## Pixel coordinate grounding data
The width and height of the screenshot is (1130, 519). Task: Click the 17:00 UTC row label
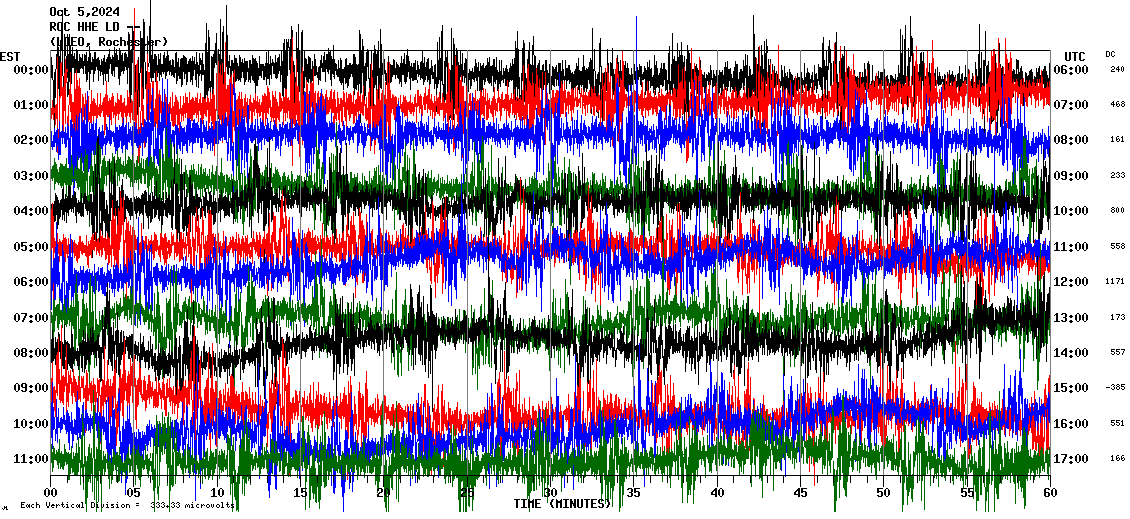[x=1071, y=459]
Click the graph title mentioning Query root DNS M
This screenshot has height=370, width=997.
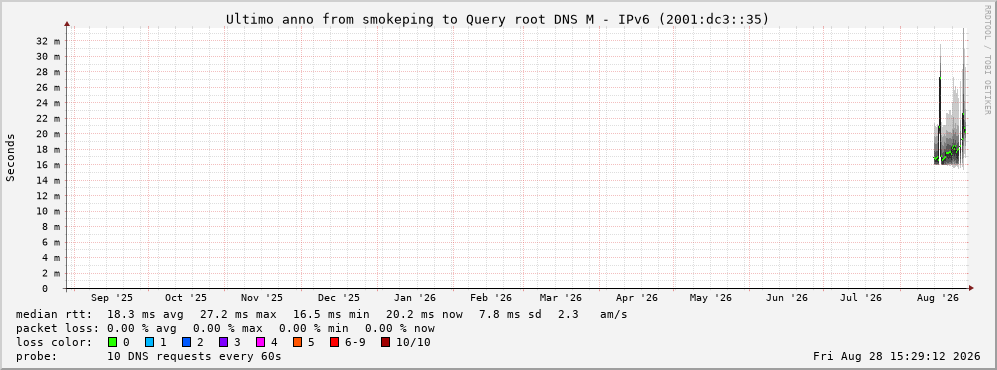pos(497,20)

## AIM OF THE EXERCISE
Repeat every line above exactly, but omit all images.

## COMPLETED EXERCISE
The width and height of the screenshot is (1130, 519). Task: Click the 17:00 UTC row label
[x=1071, y=459]
Click the graph title mentioning Query root DNS M
This screenshot has height=370, width=997.
pos(497,20)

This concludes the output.